◆ **SOURCE TEXT**:
Your Cleaning Supplies Can Make You Sick

Many popular cleaning supplies contain toxins that can make you sick. The problem, though, is that most Americans have so many different products that it can be an overwhelming task to go through all of them and decide what is safe to keep and what to ditch.
Here are some guidelines that can help you weed through the mess:

  • Instead of pledging simply to clean your home, think about unpolluting it. This will require going beyond the act of simply removing dirt and clutter to take a closer look at what you are using to do the tasks.
  • Tackle this challenge room by room and remember that it can take quite a while, so give yourself plenty of time. This can be a project done over several weeks or even months.
  • Consider organizing your products and supplies into piles that are environmentally friendly and those that contain chemicals. Then remove the latter group that will have no place in your soon-to-be-healthier lifestyle.
  • Look beyond your cleaning cabinets to include air fresheners, makeup, chemically-treated sheets, scented bath products, produce, meats and processed foods and a host of other products. Anything that requires special handling or ventilation is probably not a safe item to keep.

◆ **PROBLEMS TO SOLVE**:
(a) In the cleaning supplies article, how long might the room-by-room project take?
(b) Write what comes next in the cleaning supplies article, starting after its final sentence.
The material after this point is separate from the cleaning supplies article.

◆ **SUPPLIED DATA**:
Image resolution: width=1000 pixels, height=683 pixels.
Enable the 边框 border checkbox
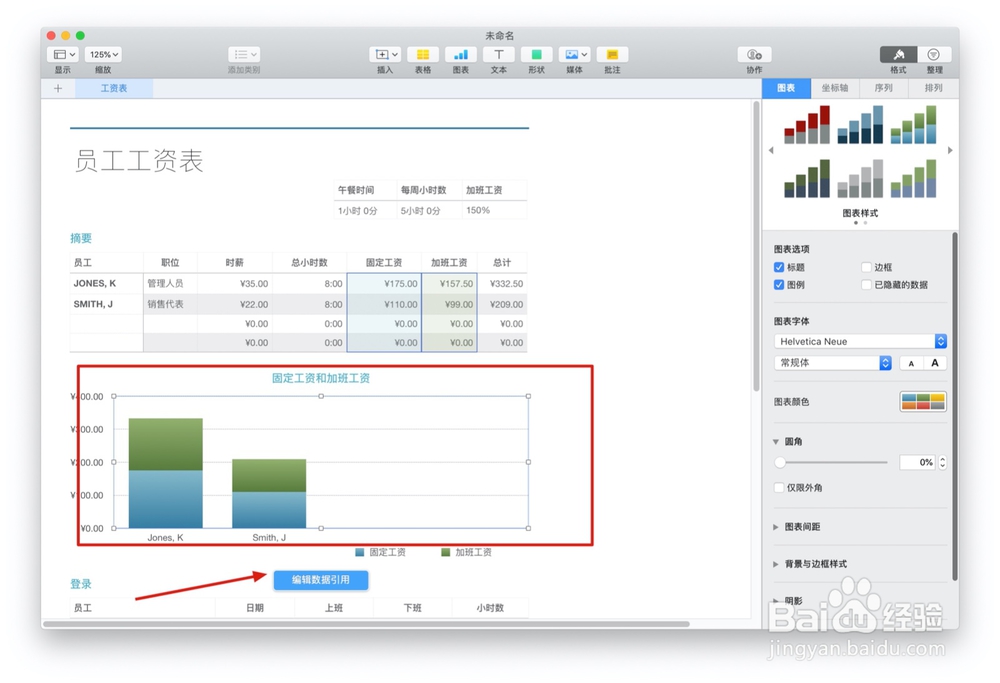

◆ **ANSWERS TO THE EXERCISE**:
(a) Several weeks or even months.

(b)
  • Make a list of the products you are getting rid of, then brainstorm some other, “greener” other ways you might be able to accomplish the same cleaning goals without the harmful effects.
  • Get used to reading labels when you shop, so from here on in you can make wise and healthful choices.
  • Remember that not everything touted as “environmentally-friendly actually fits the bill, so use your own judgment and if in doubt, do your research before you buy.

Types of Things to Avoid

If you aren’t sure exactly what kinds of toxins and other substances can trigger asthma and make you sick, here are some of the types of chemicals you will want to avoid:

  • Ammonia
  • Formaldehyde
  • Mothballs
  • Scented room sprays, lotions and bath products
  • Petrochemical-based products
  • Things treated in pesticides

Consider a Range of Healthier Alternatives

Just because you are cleaning your life of toxins doesn’t mean you have to sacrifice your high standards for cleanliness. You just may need to get creative in figuring out some products that work for you without making you sick. Here are some ideas of things public health advocates suggest you can try:

  • Use apple cider vinegar mixed with water to clean your mirrors and other glass.
  • Buy cotton flannel sheets or percale sheets that aren’t treated with formaldehyde.
  • Clean your laundry, dishes and other areas of your home with products that are soap-based instead of those that use detergents made from petrochemicals. This is a much more healthful option.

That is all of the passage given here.